Now known as HPE Aruba Networking, the packet-pushing outfit has imbued its cloudy network management service, Network Central, with more AI, powered by the ever-growing dataset derived from watching customers' networks. HPE has analyzed operational data of its customer networks and storage rigs for at least a decade, and has long since talked up the virtue of the product-improving insights it derives from that effort.

The difference this time around is that Aruba has noticed that it is hard to hire expert networking talent, yet networks now use multiple wired and wireless techs. Aruba has therefore tuned machine learning models to figure out what tech generalists need to know about their network and then help them automate the necessary actions, because it's assumed the nuances of networks may elude many paid to tend them.

"We are going from informing and recommending to full automation," Aruba VP for solutions Larry Lunetta told The Register. As such, Network Central uses AI to watch for network configurations that diverge from known baselines, then suggests changes.

The tool can also detect the fingerprints of connected devices, especially internet of things widgets, and then offers the chance to apply policy.

Recognizing that some humans find it hard to digest this stuff, Aruba has also created new visualizations to depict the state of a network. Another addition is "network time travel" that allows a replay of seven days' status of an organization's network devices, at minute by minute granularity, so that users can understand the impact of business events on the network.

Does that sound like it's worth waiting for? It had better be – Aruba will announce this stuff at its Atmosphere gabfest today, but it won't debut until Q4 calendar 2023.

If you want to start writing checks to Aruba sooner than that, you'll need to talk to it about networks-as-a-service (NaaS).

Lunetta admitted that NaaS is harder to define than PaaS, IaaS or SaaS: is it elastic networks, or leased kit, or networks provided by a third party, or networks administered by a third party? Is it on-prem, or cloudy?

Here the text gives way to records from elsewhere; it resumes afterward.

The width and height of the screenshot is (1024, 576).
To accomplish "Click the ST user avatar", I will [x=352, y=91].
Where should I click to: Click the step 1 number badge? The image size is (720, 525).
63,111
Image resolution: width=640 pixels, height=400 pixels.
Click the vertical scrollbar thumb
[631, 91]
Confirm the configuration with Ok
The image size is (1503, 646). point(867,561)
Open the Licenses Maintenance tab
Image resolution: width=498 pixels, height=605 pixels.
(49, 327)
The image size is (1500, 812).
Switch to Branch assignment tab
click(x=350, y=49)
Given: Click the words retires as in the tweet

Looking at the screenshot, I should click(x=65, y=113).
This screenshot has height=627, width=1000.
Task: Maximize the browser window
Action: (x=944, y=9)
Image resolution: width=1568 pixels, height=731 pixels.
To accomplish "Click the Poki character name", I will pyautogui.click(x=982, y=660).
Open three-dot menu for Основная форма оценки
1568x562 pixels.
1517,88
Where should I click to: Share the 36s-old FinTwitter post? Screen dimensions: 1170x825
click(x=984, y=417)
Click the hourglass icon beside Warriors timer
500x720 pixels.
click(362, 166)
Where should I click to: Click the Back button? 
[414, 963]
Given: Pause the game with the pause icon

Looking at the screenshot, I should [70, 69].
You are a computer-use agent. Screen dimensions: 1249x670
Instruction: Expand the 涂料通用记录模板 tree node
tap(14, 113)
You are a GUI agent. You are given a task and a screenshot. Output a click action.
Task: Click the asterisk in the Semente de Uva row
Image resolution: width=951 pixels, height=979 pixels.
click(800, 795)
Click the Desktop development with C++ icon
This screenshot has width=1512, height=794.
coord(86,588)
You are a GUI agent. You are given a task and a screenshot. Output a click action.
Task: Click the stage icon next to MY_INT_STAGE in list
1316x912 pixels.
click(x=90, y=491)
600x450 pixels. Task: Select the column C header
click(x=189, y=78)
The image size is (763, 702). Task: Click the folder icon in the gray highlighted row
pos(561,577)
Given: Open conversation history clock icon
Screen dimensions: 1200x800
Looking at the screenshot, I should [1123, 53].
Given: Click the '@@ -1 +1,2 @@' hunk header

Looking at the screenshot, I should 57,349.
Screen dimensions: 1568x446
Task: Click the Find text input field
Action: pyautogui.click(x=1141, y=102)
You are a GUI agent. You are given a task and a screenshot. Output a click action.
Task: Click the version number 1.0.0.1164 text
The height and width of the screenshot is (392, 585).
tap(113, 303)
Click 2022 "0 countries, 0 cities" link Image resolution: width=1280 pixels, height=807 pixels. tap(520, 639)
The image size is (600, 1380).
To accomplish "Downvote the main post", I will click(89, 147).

Aruba has decided it's all of the above, and whatever else you want it to be. The company has therefore decided to sell NaaS however you want it: buying hardware but subscribing to software, or subscribing to both.

This is apparently "Agile NaaS" and Aruba thinks it's alone in offering it, especially as it doesn't require any current kit to be replaced.

The Register put it to Lunetta that vendors tend to do whatever it takes to seal a deal with a prospect or customer, so Agile NaaS is just a name for what sales teams do to get a signature.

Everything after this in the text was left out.